» Problem details:
Copy every line of the listing below word for word, but leave the pictures out of your copy.

» Records for this task:
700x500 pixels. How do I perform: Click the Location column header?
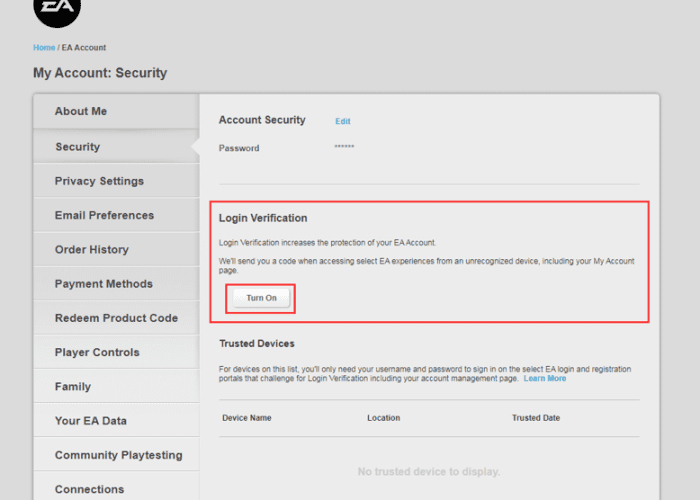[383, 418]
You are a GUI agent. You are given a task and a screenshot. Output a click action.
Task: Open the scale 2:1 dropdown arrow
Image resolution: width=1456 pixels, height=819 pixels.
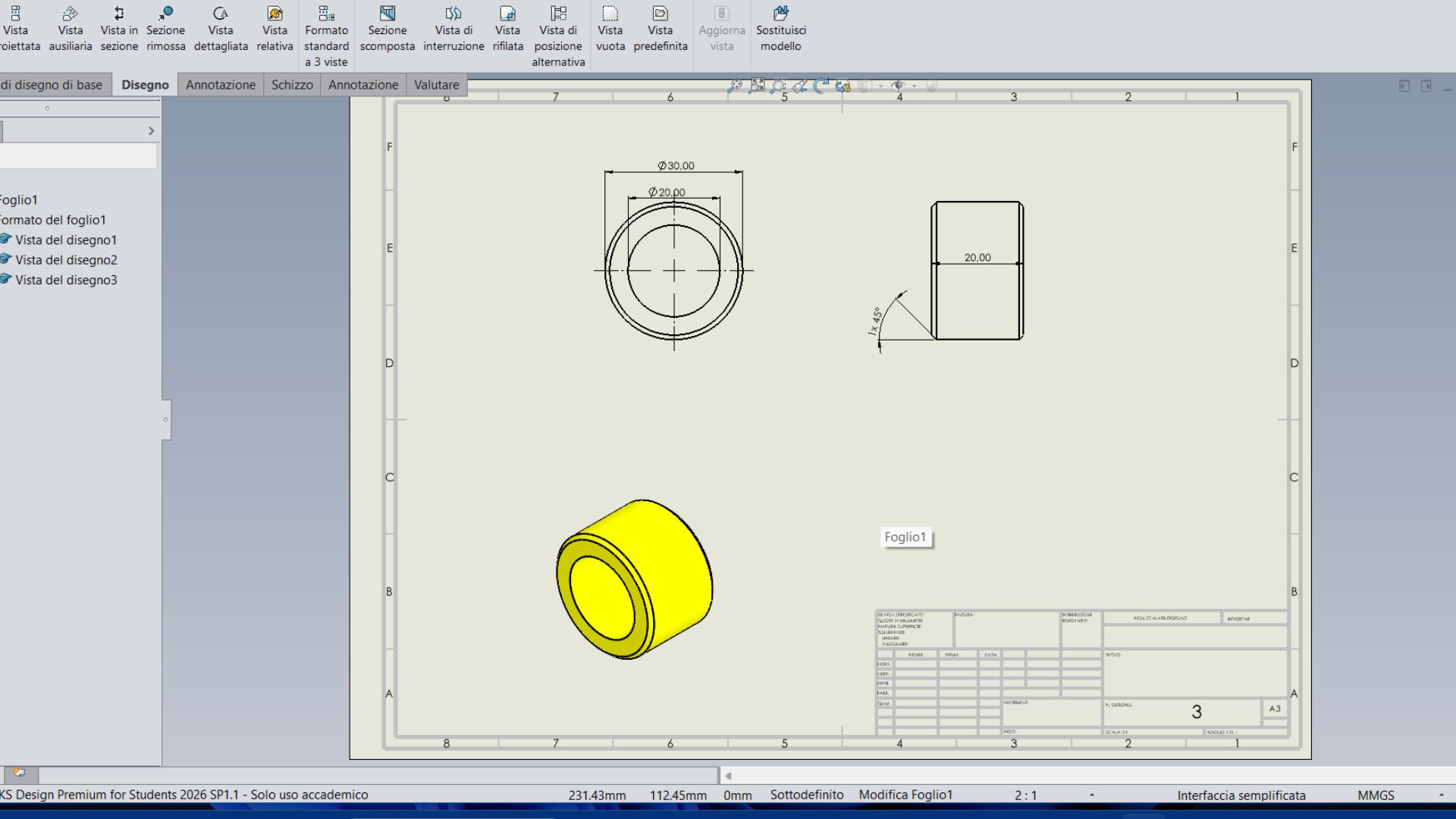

» Response:
700x500 pixels. How do I perform: Click the Location column header?
[383, 418]
You are a GUI agent. You are given a task and a screenshot. Output a click action.
Task: Open the scale 2:1 dropdown arrow
Image resolution: width=1456 pixels, height=819 pixels.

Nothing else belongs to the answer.